The punishment was death by stoning. The crime? Having a mobile phone.
This barbaric form of execution is on the rise, and campaigners are calling on the UN to act.
Two months ago, a young mother of two was stoned to death by her relatives on the order of a tribal court in Pakistan. Her crime: possession of a mobile phone.
Arifa Bibi’s uncle, cousins and others hurled stones and bricks at her until she died, according to media reports. She was buried in a desert far from her village. It’s unlikely anyone was arrested. Her case is not unique. Stoning is legal or practised in at least 15 countries or regions. And campaigners fear this barbaric form of execution may be on the rise, particularly in Pakistan, Afghanistan and Iraq.
Women’s rights activists have launched an international campaign for a ban on stoning, which is mostly inflicted on women accused of adultery. They are using Twitter and other social media to put pressure on the United Nations Secretary General, Ban Ki-moon, to denounce the practice.
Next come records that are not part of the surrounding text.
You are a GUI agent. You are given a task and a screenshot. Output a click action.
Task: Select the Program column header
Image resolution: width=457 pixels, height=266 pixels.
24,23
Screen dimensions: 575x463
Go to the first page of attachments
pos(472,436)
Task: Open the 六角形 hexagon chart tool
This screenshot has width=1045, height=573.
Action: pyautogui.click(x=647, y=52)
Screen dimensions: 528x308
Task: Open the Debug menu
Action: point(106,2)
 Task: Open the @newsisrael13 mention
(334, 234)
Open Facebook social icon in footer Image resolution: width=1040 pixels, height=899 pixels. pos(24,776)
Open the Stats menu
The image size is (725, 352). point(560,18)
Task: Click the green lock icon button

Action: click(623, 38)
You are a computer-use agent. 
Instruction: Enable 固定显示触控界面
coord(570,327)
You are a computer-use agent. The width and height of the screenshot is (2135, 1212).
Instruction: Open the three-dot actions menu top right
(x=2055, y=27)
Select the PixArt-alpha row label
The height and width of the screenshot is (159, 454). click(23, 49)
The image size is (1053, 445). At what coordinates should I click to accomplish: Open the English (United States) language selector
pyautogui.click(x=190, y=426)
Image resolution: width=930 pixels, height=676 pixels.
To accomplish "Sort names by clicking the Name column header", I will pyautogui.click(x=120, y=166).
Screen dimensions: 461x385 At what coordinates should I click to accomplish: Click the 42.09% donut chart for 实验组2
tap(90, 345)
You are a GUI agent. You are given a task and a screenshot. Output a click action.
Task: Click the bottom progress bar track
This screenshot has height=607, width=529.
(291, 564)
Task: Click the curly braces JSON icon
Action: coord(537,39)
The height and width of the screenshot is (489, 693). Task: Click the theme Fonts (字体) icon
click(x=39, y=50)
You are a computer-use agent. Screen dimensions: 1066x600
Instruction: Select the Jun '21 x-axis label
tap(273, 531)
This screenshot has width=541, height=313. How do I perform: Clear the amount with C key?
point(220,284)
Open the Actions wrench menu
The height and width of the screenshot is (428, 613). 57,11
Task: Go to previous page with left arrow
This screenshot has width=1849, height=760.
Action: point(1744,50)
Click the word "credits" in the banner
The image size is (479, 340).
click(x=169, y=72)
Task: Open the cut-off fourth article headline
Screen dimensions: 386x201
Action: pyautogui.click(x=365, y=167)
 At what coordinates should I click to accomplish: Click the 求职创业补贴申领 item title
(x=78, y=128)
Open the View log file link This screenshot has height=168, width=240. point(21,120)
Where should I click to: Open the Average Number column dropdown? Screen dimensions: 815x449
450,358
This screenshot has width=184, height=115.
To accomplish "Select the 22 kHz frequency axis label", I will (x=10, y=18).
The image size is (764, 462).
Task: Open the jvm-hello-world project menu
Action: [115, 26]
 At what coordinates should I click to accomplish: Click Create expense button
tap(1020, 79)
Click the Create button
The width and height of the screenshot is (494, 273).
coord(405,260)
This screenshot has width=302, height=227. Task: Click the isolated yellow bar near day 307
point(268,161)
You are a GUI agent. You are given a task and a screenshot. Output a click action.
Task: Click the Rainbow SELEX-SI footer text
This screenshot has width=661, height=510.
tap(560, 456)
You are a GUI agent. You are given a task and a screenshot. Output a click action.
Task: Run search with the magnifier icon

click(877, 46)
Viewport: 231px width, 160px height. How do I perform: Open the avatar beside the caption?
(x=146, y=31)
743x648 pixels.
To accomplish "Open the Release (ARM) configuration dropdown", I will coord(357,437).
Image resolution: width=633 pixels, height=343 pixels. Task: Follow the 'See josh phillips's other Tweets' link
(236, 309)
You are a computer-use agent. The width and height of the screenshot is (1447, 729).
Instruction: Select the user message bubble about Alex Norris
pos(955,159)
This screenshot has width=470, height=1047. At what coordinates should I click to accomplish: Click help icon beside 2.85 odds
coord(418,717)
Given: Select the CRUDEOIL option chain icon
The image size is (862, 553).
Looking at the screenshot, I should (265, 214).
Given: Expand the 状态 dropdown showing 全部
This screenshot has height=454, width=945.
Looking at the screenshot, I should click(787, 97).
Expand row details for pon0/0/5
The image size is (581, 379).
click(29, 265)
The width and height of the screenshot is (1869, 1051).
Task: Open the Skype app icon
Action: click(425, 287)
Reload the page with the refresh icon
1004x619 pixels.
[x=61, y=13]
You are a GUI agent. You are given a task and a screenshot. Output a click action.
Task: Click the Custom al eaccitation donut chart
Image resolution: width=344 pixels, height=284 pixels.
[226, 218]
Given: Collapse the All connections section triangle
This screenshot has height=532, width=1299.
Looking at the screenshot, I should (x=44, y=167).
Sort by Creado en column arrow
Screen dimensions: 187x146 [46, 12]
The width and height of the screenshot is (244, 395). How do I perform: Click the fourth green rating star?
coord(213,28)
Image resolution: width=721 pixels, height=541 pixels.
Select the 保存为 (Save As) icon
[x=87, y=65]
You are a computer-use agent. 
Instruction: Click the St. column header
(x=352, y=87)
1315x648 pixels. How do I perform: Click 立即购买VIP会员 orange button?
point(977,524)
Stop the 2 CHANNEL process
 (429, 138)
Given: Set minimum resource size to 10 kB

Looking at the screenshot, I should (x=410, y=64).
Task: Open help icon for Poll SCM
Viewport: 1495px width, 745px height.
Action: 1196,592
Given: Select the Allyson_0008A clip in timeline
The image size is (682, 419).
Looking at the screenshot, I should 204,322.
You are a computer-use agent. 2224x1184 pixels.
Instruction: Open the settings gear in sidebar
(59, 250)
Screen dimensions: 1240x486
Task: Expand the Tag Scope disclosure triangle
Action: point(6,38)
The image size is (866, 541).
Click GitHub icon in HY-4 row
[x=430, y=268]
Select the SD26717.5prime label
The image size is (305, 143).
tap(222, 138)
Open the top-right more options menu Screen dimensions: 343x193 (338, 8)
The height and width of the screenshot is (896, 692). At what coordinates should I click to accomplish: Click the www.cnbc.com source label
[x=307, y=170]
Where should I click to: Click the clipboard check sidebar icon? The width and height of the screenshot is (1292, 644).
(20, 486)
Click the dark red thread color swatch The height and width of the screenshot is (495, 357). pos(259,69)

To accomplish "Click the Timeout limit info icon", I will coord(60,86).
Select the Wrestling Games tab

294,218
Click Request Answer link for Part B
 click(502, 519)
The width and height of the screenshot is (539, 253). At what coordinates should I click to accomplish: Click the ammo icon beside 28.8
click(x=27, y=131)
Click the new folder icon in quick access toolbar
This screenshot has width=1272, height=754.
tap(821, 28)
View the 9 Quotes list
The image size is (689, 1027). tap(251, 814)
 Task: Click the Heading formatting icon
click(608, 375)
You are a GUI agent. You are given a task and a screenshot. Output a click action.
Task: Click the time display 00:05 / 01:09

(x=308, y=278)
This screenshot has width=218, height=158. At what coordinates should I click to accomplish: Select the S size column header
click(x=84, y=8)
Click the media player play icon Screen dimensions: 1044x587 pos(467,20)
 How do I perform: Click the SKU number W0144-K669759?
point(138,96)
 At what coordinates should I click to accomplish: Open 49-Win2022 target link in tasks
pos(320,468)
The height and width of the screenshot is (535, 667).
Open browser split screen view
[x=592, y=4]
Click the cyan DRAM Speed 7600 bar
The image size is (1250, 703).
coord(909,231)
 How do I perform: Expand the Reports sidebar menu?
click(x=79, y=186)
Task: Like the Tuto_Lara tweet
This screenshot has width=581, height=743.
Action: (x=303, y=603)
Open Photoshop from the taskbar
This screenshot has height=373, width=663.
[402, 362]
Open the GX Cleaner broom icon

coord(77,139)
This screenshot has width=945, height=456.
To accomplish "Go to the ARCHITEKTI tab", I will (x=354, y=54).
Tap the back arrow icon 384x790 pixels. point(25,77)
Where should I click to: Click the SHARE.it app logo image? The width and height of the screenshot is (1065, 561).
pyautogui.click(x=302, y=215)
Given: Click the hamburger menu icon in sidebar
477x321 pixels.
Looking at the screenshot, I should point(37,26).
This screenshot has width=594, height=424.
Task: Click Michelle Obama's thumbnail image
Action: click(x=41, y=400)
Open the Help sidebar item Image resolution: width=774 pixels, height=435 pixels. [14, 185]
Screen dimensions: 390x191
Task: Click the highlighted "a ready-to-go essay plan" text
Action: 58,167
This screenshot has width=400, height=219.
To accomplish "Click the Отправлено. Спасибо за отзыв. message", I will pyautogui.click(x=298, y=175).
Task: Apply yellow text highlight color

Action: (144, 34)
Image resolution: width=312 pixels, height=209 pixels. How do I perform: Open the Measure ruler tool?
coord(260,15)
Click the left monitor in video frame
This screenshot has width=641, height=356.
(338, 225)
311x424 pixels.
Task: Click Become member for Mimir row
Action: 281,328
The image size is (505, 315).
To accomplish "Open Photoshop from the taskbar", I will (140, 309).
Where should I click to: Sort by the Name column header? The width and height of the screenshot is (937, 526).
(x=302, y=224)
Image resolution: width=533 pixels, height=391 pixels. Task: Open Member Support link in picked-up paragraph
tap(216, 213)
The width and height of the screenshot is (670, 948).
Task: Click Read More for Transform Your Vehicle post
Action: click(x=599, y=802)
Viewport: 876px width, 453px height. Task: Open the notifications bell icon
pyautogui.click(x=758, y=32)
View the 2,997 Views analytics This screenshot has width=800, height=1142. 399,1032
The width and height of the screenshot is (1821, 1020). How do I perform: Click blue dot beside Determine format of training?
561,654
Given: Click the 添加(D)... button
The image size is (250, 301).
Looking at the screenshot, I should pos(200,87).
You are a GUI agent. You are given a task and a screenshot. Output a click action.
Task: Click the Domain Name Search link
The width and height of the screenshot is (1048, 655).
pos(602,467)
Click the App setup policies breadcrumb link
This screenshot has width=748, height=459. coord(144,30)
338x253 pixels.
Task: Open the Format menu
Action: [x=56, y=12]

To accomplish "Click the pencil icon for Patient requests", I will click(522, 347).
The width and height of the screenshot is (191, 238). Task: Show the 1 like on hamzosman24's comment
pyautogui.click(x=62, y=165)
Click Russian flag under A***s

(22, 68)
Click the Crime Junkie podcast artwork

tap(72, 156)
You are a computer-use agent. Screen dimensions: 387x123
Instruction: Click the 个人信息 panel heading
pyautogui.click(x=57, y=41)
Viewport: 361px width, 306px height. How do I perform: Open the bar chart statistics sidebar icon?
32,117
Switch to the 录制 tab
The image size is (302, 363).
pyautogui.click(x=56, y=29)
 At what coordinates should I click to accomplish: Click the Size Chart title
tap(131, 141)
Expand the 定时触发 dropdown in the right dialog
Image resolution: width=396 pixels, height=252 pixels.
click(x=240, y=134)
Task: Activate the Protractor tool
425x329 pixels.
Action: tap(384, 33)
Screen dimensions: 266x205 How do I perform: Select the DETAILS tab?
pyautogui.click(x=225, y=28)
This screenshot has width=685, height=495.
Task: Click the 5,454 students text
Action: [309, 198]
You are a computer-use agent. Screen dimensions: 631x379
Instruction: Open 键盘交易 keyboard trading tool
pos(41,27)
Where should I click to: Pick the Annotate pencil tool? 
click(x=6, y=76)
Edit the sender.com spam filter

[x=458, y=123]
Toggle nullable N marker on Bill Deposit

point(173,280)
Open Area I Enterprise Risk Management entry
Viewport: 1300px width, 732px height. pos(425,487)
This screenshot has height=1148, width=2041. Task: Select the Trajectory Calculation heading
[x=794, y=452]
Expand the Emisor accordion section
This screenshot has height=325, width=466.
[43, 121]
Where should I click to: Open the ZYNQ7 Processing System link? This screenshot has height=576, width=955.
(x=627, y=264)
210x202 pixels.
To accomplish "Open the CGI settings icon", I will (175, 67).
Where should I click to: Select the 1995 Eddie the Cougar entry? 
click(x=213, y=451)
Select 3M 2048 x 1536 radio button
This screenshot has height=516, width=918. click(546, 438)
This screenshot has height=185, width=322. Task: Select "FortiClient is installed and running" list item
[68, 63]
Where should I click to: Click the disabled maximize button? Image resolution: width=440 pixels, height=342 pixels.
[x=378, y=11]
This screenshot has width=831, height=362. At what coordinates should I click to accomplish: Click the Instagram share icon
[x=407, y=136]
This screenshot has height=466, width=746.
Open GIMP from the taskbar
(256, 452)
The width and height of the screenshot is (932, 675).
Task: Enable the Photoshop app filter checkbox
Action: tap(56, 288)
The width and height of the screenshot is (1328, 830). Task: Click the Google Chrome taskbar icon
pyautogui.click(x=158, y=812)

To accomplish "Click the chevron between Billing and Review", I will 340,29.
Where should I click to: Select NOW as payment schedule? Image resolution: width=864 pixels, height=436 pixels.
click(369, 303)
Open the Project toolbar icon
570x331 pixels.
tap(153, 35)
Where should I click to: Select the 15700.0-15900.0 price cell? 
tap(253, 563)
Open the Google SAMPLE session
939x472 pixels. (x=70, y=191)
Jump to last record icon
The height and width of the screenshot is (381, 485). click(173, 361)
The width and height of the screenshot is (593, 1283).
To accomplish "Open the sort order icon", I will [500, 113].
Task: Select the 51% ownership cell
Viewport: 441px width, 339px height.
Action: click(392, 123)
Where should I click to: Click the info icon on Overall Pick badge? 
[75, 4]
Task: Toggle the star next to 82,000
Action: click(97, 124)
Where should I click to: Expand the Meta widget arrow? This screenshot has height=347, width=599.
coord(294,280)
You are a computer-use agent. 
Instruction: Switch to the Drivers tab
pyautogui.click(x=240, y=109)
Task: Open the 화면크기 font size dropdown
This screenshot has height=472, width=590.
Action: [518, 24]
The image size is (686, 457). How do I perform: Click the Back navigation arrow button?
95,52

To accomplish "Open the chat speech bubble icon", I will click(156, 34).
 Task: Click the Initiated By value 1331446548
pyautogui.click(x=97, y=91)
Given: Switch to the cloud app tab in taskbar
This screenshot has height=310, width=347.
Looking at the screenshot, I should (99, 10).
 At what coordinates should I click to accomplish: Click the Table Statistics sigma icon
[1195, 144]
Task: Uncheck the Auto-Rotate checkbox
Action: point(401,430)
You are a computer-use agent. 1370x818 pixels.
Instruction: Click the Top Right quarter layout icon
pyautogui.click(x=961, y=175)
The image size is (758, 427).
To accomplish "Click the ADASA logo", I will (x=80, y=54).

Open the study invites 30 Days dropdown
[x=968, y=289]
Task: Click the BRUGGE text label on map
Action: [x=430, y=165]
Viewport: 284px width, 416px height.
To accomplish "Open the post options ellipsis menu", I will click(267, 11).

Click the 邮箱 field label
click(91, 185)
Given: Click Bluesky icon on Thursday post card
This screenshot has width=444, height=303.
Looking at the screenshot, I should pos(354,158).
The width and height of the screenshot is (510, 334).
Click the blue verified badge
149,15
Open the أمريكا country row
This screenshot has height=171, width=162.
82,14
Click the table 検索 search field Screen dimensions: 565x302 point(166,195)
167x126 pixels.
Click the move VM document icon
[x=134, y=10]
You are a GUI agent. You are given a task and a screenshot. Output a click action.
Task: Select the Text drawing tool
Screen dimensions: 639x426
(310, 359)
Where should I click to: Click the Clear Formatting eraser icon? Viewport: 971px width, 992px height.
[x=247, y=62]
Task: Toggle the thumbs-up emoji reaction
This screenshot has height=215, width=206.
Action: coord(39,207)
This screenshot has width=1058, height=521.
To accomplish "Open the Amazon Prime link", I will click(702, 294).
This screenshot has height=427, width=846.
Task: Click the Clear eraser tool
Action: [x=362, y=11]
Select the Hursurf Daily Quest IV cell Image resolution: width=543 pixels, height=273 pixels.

“Stoning is a cruel and hideous punishment. It is a form of torturing someone to death,” said Naureen Shameem of the international rights group Women Living Under Muslim Laws. “It is one of the most brutal forms of violence perpetrated against women in order to control and punish their sexuality and basic freedoms.”
She said activists will also push the UN to adopt a resolution on stoning similar to the one passed last year on eradicating female genital mutilation – another form of violence against women often justified on religious and cultural grounds.
Stoning is not legal in most Muslim countries and there is no mention of it in the Koran. But supporters argue that it is legitimised by the Hadith – the acts and sayings of the Prophet Mohamed. Stoning is set out as a specific punishment for adultery under several interpretations of sharia or Islamic law. In some instances, even a woman saying she has been raped can be considered an admission to the crime of zina (sex outside marriage).
In one case cited by Shameem, a 13-year-old Somali girl, Aisha Ibrahim Duhulow, was buried up to her neck and stoned by 50 men in front of 1,000 people at a stadium in Kismayu in 2008. Her father told Amnesty International she had been raped by three men but was accused of adultery when she tried to report the rape to the al-Shabaab militia in control of the city.